What do you think? There’s no doubt that technology can enhance learning. It helps make complex tasks understandable and even entertaining. Online videos can walk even the most novice cook through the steps to deliver a delicious dish.

But before we embrace a future of a smart refrigerators reordering milk directly from the store or Chef Ramsey holograms critiquing our kitchen techniques or Rosie the Robot (from The Jetsons) handling all the cooking for us, we’d like to honor our old (and old-fashioned) friends — the printed cookbook.

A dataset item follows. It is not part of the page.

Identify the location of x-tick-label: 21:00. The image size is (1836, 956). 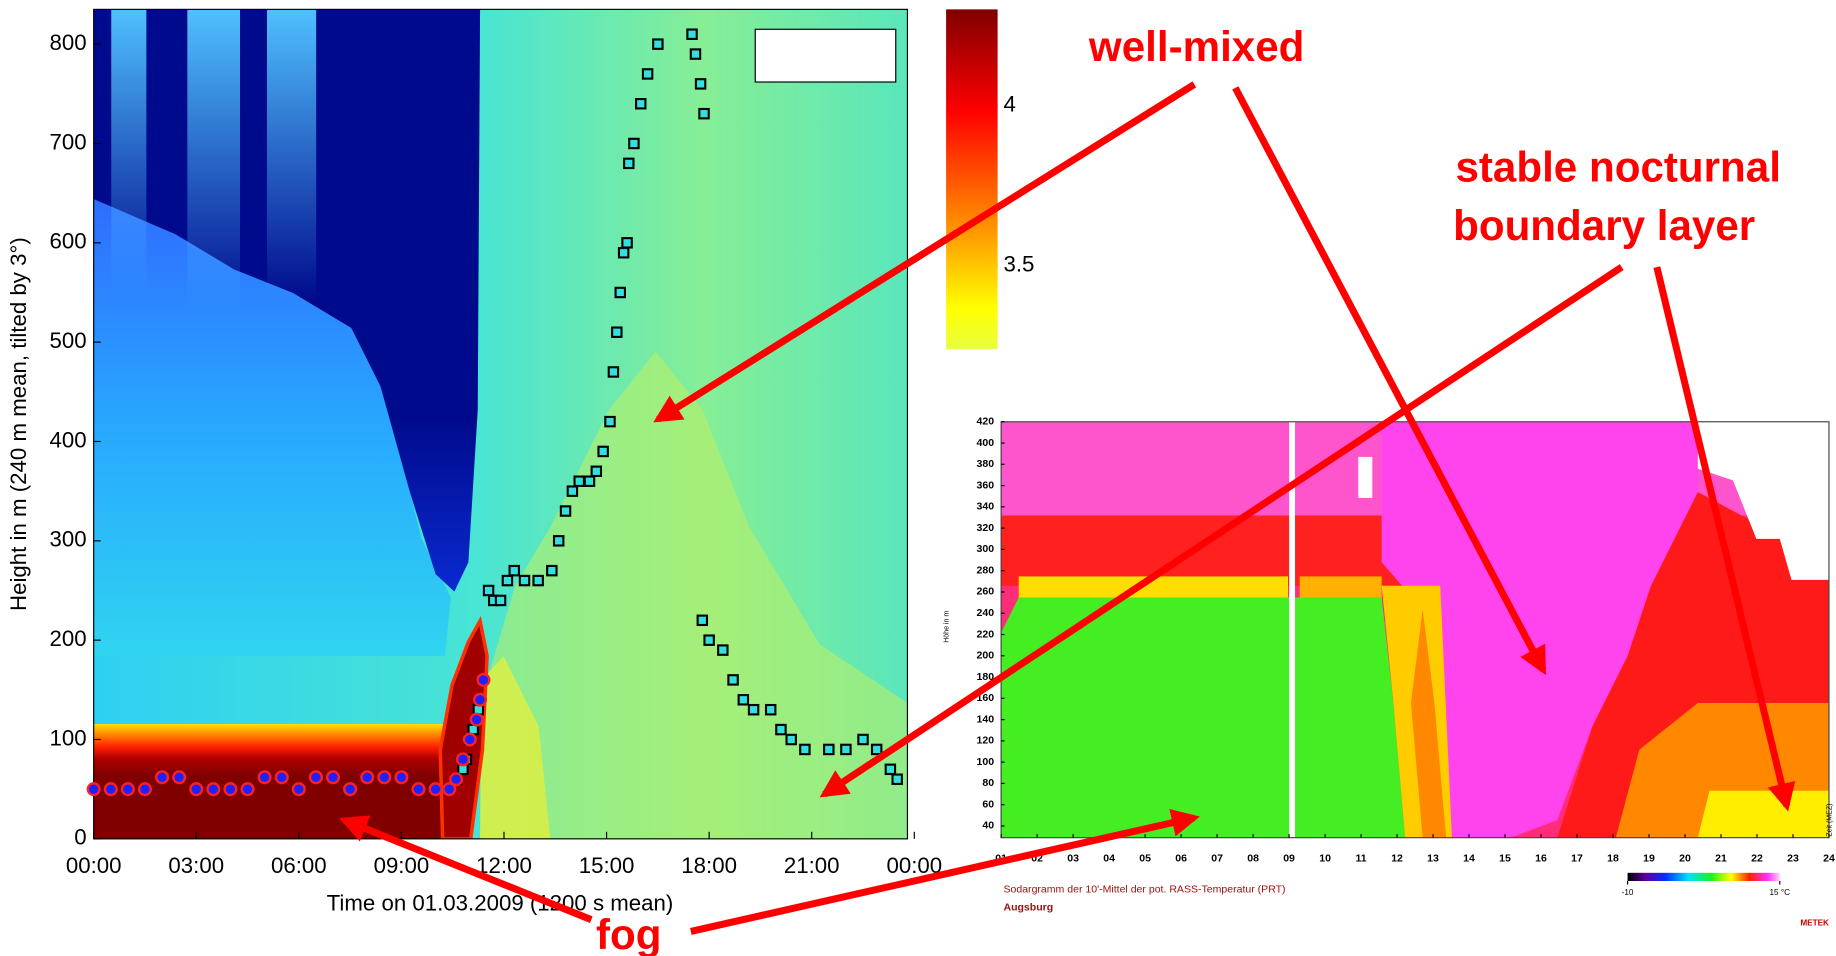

A good cookbook is dog-eared, flour-dusted, stained, scribbled on and much-loved. It’s not only functional but has sentimental value. Like a certain scent or song, a favorite recipe triggers memories. With notes added in the margins from various generations of cooks (mom, grandma, crazy Aunt Betty), a family cookbook is history at its best. You can watch food fads change over time, mark the winning desserts for quick reference, and never worry about Internet connectivity to thumb through the pages for inspiration.

Some of my favorite books include a much-loved Wilson Farm cookbook. I got a McCall’s cookbook for my hope chest (“A good cookbook helps a good marriage”) and every time I pick it up, it reminds me of my mother. I also have a cookbook inscribed from Julia Child, which I love. – Paula

Do you have a treasured cookbook? Share your favorite cookbooks/recipes/memories by commenting below.

As a very wise woman used to say: Bon Appétit!